Y en esto llegó la crisis constitucional provocada por los noes francés
y holandés. Y con ella, la presupuestaria, y todo saltó por los
aires, eso sí, educadamente, con un sonido sordo y seco, como corresponde
entre países civilizados que han renunciado a la guerra. Toda Europa
se lamenta de que no se consiguiera un acuerdo que hubiera empujado el techo
de gasto comunitario hasta el 1%, lo cual habría representado un presupuesto
similar al que tenía la Comunidad en 1985, antes del ingreso de España
y Portugal. Con 10 nuevos socios y una Europa a punto de ser 25, la ingeniosa
solución de los políticos europeos a todos los problemas ha consistido
en dejar el presupuesto en los niveles de la Unión a 10, cuando la riqueza
relativa era muchísimo mayor y los problemas infinitamente menores.

Para completar el cuadro, los líderes europeos, especialmente en Francia
y Holanda, lejos de asumir sus responsabilidades por la desastrosa gestión
de la cuestión constitucional y los referendos, han señalado
a algunas víctimas propiciatorias completamente inocentes: el incipiente
servicio exterior europeo -una pieza esencial para dotar a la UE de presencia
en el mundo- pero también, y sobre todo, las próximas ampliaciones,
que carecen hoy por hoy de voluntad política para salir adelante. Parece
como si por culpa de los nuevos miembros se hubiera tenido que sacrificar la
unión política y ahora se les pasara factura. ¿Qué unión
política? ¿La que figuraba en el Tratado Constitucional? (efectivamente,
lo han adivinado, no había ninguna, así que no se ha perdido
tanto). La realidad es que la UE, por miopía, por cobardía, se
negó a unirse políticamente antes de las últimas adhesiones,
por lo que resulta ahora injusto culparles. Créanlo, si el no a Turquía
fuera la solución a todos los problemas, ya se habría hecho hace
tiempo. Lo más probable, sin embargo, es que se diga no a Turquía
con la excusa de la unión política y que esta última siga
sin realizarse.

• Enunciado del ejercicio A
Reproduce íntegramente y sin cambios el texto sobre la crisis constitucional y presupuestaria de la Unión Europea.

• Información extraída
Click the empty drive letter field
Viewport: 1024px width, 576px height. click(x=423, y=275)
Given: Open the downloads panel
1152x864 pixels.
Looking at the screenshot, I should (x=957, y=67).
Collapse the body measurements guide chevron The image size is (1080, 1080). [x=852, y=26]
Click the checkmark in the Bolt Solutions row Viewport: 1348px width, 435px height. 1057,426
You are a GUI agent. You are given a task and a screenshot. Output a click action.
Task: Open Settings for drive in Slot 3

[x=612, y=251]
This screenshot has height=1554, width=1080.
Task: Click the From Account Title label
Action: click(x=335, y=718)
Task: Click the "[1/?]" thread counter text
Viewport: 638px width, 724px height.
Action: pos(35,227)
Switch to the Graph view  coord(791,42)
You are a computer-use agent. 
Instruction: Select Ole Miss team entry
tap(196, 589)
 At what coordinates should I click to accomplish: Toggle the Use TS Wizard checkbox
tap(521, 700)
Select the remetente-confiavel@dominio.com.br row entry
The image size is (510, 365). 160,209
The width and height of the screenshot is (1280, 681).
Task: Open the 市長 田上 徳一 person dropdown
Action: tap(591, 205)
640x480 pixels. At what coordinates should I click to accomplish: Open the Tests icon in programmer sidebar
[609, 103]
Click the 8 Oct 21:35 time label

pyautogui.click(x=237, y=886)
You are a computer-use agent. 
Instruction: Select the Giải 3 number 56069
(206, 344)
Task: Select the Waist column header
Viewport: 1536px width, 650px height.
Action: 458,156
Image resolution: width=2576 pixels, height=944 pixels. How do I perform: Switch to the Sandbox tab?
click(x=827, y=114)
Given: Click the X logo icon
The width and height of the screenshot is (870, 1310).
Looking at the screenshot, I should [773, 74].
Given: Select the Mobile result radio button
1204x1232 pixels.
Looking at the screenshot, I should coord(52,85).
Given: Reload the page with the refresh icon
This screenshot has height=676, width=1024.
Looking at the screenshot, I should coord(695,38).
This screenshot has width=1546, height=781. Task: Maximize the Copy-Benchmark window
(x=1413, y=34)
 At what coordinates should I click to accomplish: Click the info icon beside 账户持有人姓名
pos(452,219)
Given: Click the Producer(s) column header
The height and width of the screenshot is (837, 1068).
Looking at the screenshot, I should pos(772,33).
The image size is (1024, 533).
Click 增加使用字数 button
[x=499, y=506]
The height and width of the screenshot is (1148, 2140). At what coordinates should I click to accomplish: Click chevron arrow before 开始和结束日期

• Enunciado del ejercicio B
Por favor, copia cada línea de los registros en la que aparezca la palabra "accomplish".

• Respuesta del ejercicio A
Y en esto llegó la crisis constitucional provocada por los noes francés
y holandés. Y con ella, la presupuestaria, y todo saltó por los
aires, eso sí, educadamente, con un sonido sordo y seco, como corresponde
entre países civilizados que han renunciado a la guerra. Toda Europa
se lamenta de que no se consiguiera un acuerdo que hubiera empujado el techo
de gasto comunitario hasta el 1%, lo cual habría representado un presupuesto
similar al que tenía la Comunidad en 1985, antes del ingreso de España
y Portugal. Con 10 nuevos socios y una Europa a punto de ser 25, la ingeniosa
solución de los políticos europeos a todos los problemas ha consistido
en dejar el presupuesto en los niveles de la Unión a 10, cuando la riqueza
relativa era muchísimo mayor y los problemas infinitamente menores.

Para completar el cuadro, los líderes europeos, especialmente en Francia
y Holanda, lejos de asumir sus responsabilidades por la desastrosa gestión
de la cuestión constitucional y los referendos, han señalado
a algunas víctimas propiciatorias completamente inocentes: el incipiente
servicio exterior europeo -una pieza esencial para dotar a la UE de presencia
en el mundo- pero también, y sobre todo, las próximas ampliaciones,
que carecen hoy por hoy de voluntad política para salir adelante. Parece
como si por culpa de los nuevos miembros se hubiera tenido que sacrificar la
unión política y ahora se les pasara factura. ¿Qué unión
política? ¿La que figuraba en el Tratado Constitucional? (efectivamente,
lo han adivinado, no había ninguna, así que no se ha perdido
tanto). La realidad es que la UE, por miopía, por cobardía, se
negó a unirse políticamente antes de las últimas adhesiones,
por lo que resulta ahora injusto culparles. Créanlo, si el no a Turquía
fuera la solución a todos los problemas, ya se habría hecho hace
tiempo. Lo más probable, sin embargo, es que se diga no a Turquía
con la excusa de la unión política y que esta última siga
sin realizarse.

• Respuesta del ejercicio B
 At what coordinates should I click to accomplish: Toggle the Use TS Wizard checkbox
640x480 pixels. At what coordinates should I click to accomplish: Open the Tests icon in programmer sidebar
 At what coordinates should I click to accomplish: Click the info icon beside 账户持有人姓名
The height and width of the screenshot is (1148, 2140). At what coordinates should I click to accomplish: Click chevron arrow before 开始和结束日期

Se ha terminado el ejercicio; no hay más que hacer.